- [TASK DIRECTIONS]
All of the data that follows needs to be printed again, exactly as it reads.

- [DATA FOR PROCESSING]

===

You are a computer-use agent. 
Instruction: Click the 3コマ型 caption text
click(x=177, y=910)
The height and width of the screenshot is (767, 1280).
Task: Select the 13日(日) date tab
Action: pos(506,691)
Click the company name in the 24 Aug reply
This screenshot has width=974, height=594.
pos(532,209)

===

- [FINAL ANSWER]
You are a computer-use agent. 
Instruction: Click the 3コマ型 caption text
click(x=177, y=910)
The height and width of the screenshot is (767, 1280).
Task: Select the 13日(日) date tab
Action: pos(506,691)
Click the company name in the 24 Aug reply
This screenshot has width=974, height=594.
pos(532,209)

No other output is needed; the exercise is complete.